CHILDREN’S HEALTH MATTERS
By Giles Bruce
Researchers are developing a new tool to measure whether children are experiencing the physiological effects of toxic stress, a development that could have far-reaching implications for pediatricians and families.
The JPB Research Network on Toxic Stress, led by Harvard University professor Dr. Jack Shonkoff, is composed of academics from across the country who hope to deliver a biological test for childhood adversity in the next few years.
“The goal in reality is to identify biomarkers that are scalable, that would raise red flags that would tell the pediatrician: ‘There’s something going on here. I don’t know exactly what it is, but maybe I should dig a little deeper,’” said Pat Levitt, a University of Southern California professor of pediatrics and neurogenetics researcher involved in the project.
Chronic stress early in life has been found to put a person at increased risk for a variety of physical, mental and educational problems, and even change the architecture of the brain. Those findings have gained broader awareness in recent years, as journalists have increasingly reported on the effects of toxic stress on children across the nation.
But so far there hasn’t been an easy way to quickly detect dangerous levels of stress in pediatric settings — so that’s the missing tool the team of researchers is trying to develop. This could also change the way health journalists report on early childhood adversity and interventions, by giving a quantifiable way to gauge stress and resilience in kids.
“We are getting progressively closer to having objective, biologically based ‘readouts’ of toxic stress, but there remain two challenges,” said Charles Nelson, a professor of pediatrics and neuroscience at Harvard Medical School who is also associated with the project. “A: Will they work at the level of the individual child? And B: Do they have high specificity? That is — are they picking up a ‘signature’ of toxic stress per se or something broader? My sense is it will still be three to five years before we solve these problems.”
If and when that happens, Levitt said such a measurement tool would be a “game-changer.” That’s because, he noted, there are “things that can buffer toxic stress: strengthening the caregiver skill sets, particularly on executive function; reducing stress levels in the (family) environment; (addressing) mental health issues of the primary caregiver.”
The interventions often focus on the parents, and their past traumas, as much as the children, and involve increasing “serve and return,” a term that refers to the social connectedness and interaction between young kids and their caregivers.
Levitt compared it to the treatment for autism: “While we don’t have a ‘cure’ for autism spectrum disorder, we do have a situation in which more and more kids are getting earlier and earlier interventions, and they’re doing much better than those who are getting interventions later.”

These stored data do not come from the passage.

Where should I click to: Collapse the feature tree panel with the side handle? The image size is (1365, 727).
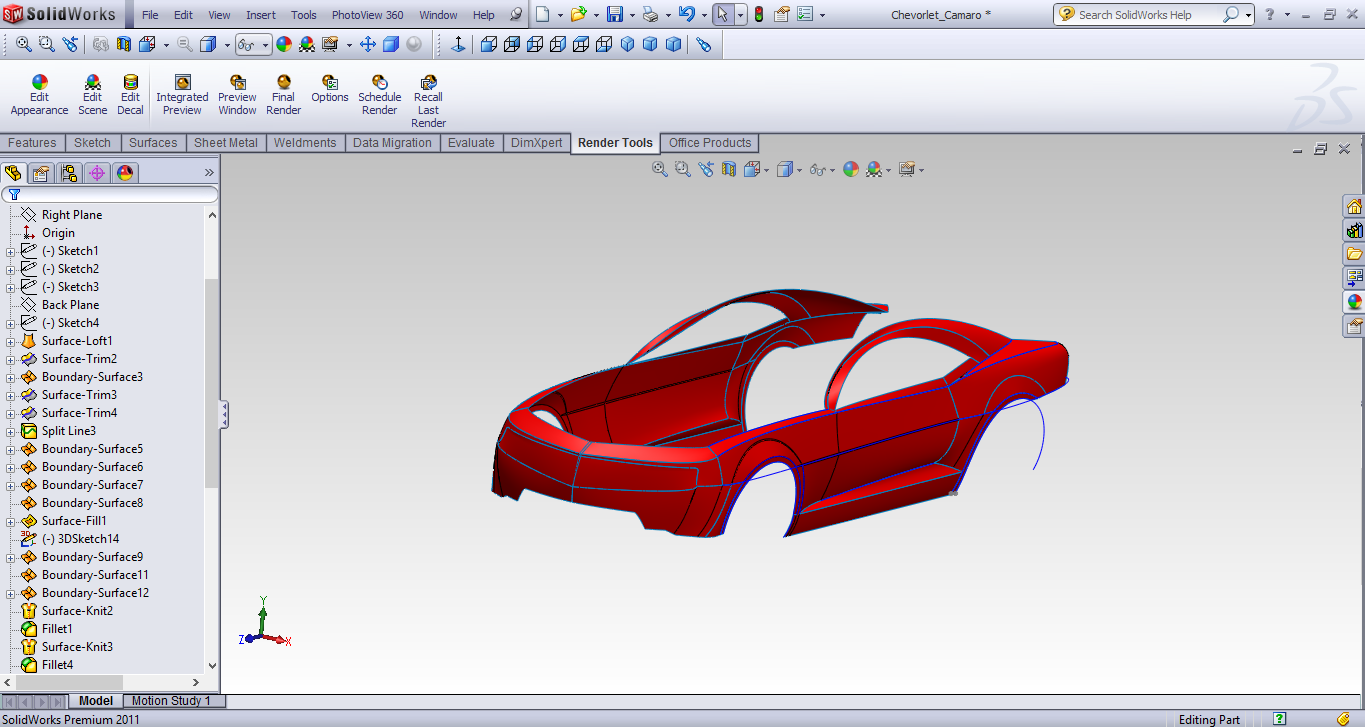pos(224,414)
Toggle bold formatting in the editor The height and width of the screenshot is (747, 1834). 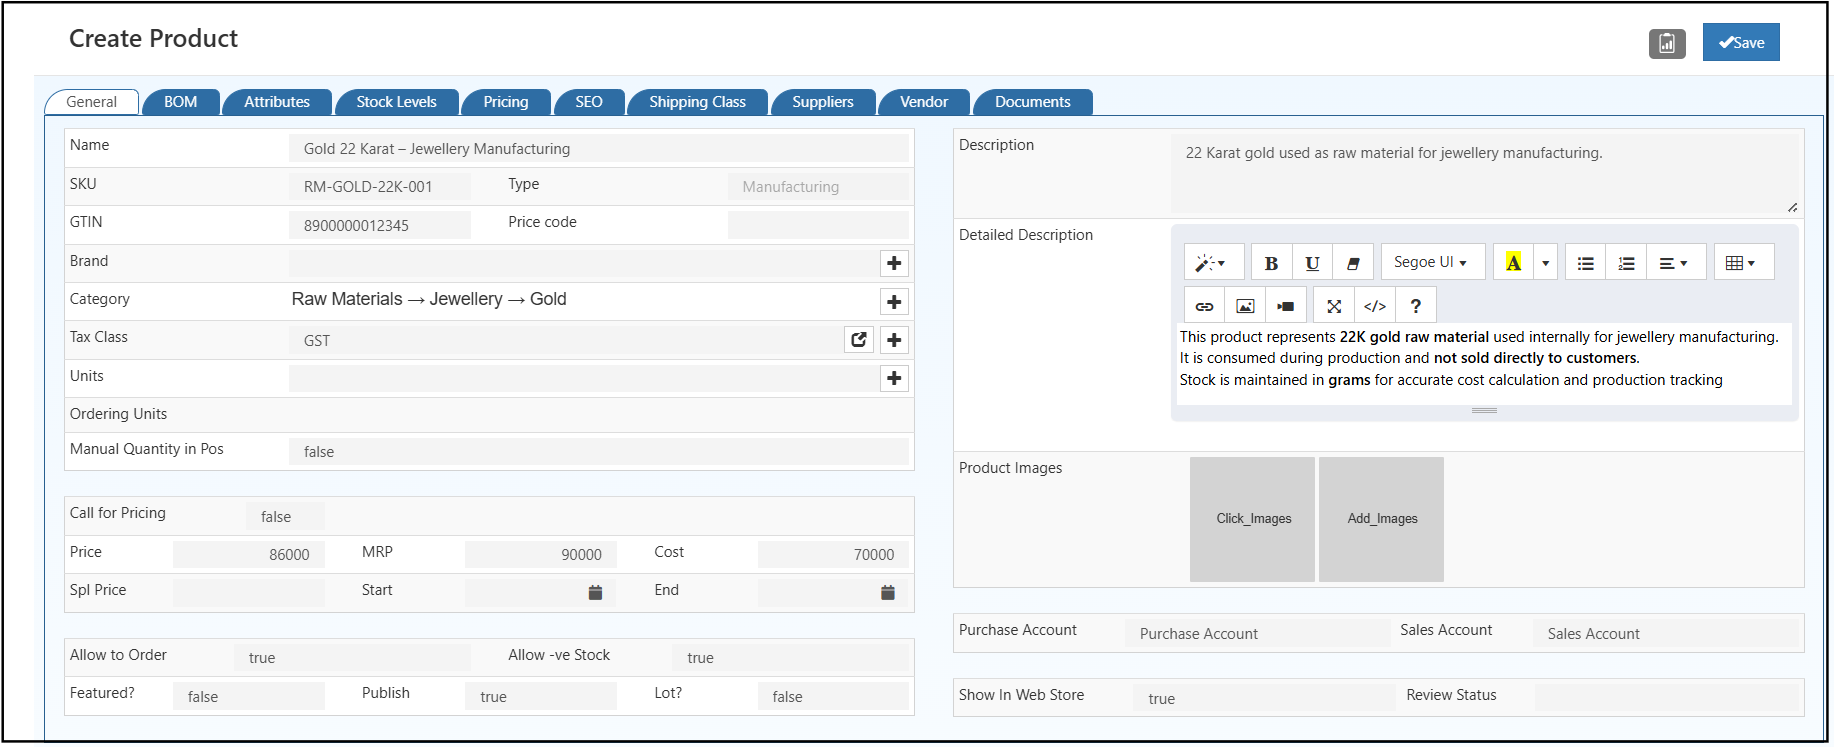click(x=1271, y=263)
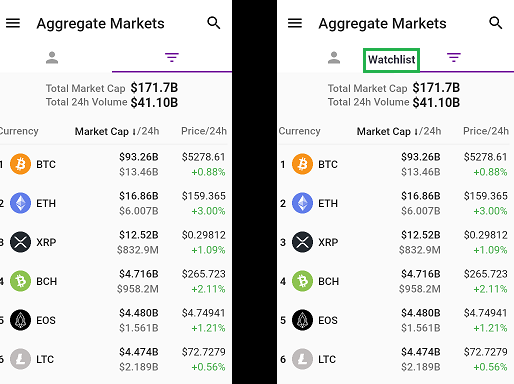The width and height of the screenshot is (514, 384).
Task: Open XRP row in left list
Action: point(114,242)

The tool for measuring toxic stress will likely consist of a battery of tests — potentially using samples of saliva, DNA and hair, as well as electroencephalograms or EEG — that can collectively detect elevated stress responses in the body. Such analyses would look for factors like an increase or decrease in certain immune proteins, epigenetic changes, and damage to telomeres, which are protective caps at the end of chromosomes and a measure of cellular aging, Levitt said.
As Levitt explained, “A toxic stress response is really an attack on what we call ‘regulatory processes,’ which is a fancy term for another, single-word term: homeostasis. That is, all our physiological systems become imbalanced. … If it doesn’t return back to baseline, or back to normal, but it maintains some chronic state, that’s when the the problems occur — what we call a ‘physiological load.’”
The current approach from pediatricians is to examine developmental milestones — speech, language and motor-skills — as well as the quality of social interactions between the child and caregiver and even the parents’ mental health, Levitt said. But this approach is limited, in part because primary care providers are generally stretched for time. Research has found that only about a third of kids receive any type of developmental screening.
Some pediatricians also screen for adverse childhood experiences, but often aren’t reimbursed for their times. California recently became the first state to pay health care providers to do these evaluations, under the state’s Medicaid program. However, some experts have been skeptical about the effectiveness of these screenings, and the biomarker battery could eventually supplement — or even replace — them with a more objective approach.
Levitt predicts this will be a “front line” test, like ones required in certain places for lead exposure.
But some parents might have misgivings about getting the biomarker analysis, either because they’re worried about the potential for child welfare involvement or their kids being stigmatized as victims of abuse, trauma or neglect. This could be particularly true for communities of color, whose wariness stems from a long history of unscrupulous medical research.
That’s why, Levitt noted, the research consortium includes community leaders who are addressing these and other ethical issues, as well as how to get community buy-in.
The tool could also be used to measure the efficacy of various early-childhood interventions, by telling us which ones are more effective in returning kids’ stress levels to normal. In addition, researchers have said such biomarker tests could help detect the physiological underpinnings of why some kids can better withstand or overcome the negative effects of adversity.
“If we can identify the genesis of the toxic stress response,” Levitt said, “it should mean we can identify the genesis of building resilience.”